Il n'y a aucune preuve. Tout le monde sait que l'excès de bronzage, l'accumulation de bronzage naturel et du bronzage artificiel peut être à l'origine de cancers de la peau, mais il faut arrêter de taper sur le bronzage en cabine, qui a un effet positif.
Régine Ferrère, du CNEPà franceinfo
Régine Ferrère ne donne donc aucun crédit aux nombreuses études scientifiques qui prouvent, au contraire, que les rayons ultraviolets artificiels sont, comme les UV naturels, cancérogènes. Le Syndicat national des professionnels du bronzage en cabine est sur la même longueur d'onde : il estime que l'étude de l'Anses "ne repose sur aucune donnée scientifique fiable". Il met surtout en avant l'enjeu économique. Et rappelle dans un communiqué que le secteur du bronzage en cabines génère 10 500 emplois directs et indirects en France. C'est donc autant de personnes qui pourraient se retrouver au chômage –ou qu'il faudrait reconvertir en cas d'interdiction.
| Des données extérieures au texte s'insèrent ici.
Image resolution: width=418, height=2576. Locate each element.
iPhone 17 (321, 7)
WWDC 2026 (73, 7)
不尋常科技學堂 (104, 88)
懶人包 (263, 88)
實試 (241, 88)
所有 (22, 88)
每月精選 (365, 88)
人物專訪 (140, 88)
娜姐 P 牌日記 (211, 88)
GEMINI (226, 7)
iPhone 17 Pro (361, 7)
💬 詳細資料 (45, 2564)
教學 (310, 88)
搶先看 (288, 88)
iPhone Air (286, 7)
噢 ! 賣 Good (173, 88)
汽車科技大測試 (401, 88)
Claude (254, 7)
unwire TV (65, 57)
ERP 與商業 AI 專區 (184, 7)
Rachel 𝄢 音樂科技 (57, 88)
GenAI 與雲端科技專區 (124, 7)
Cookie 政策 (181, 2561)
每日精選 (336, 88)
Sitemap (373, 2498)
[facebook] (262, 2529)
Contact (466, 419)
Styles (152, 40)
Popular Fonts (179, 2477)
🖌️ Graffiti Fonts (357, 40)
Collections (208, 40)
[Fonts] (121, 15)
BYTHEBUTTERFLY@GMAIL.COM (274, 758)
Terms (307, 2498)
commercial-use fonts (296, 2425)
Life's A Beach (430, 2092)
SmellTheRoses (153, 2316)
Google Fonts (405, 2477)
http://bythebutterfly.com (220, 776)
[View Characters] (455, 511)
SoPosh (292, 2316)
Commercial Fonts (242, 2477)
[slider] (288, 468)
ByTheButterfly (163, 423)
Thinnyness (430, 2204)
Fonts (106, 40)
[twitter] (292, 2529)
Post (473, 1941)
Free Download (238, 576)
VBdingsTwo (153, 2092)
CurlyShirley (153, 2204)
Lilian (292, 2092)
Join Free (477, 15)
Interdiction dont nous sommes encore loin. En 2014, l'Anses recommandait déjà l'arrêt de "de tout usage commercial du bronzage par UV artificiels". Mais son avis n'avait pas été suivi par le gouvernement. "La nocivité de l'exposition aux rayons UV est avérée et l'augmentation des mélanomes doit nous conduire à agir. Mais faut-il interdire ?" se demandait Marisol Touraine, alors ministre de la Santé, devant le Sénat. A l'époque, elle s'était contentée de rappeler le cadre légal qui encadre la pratique, tout en s'opposant à l'interdiction "complète" des cabines de bronzage. Des pays ont toutefois déjà franchi ce pas : c'est le cas du Brésil et de l'Australie.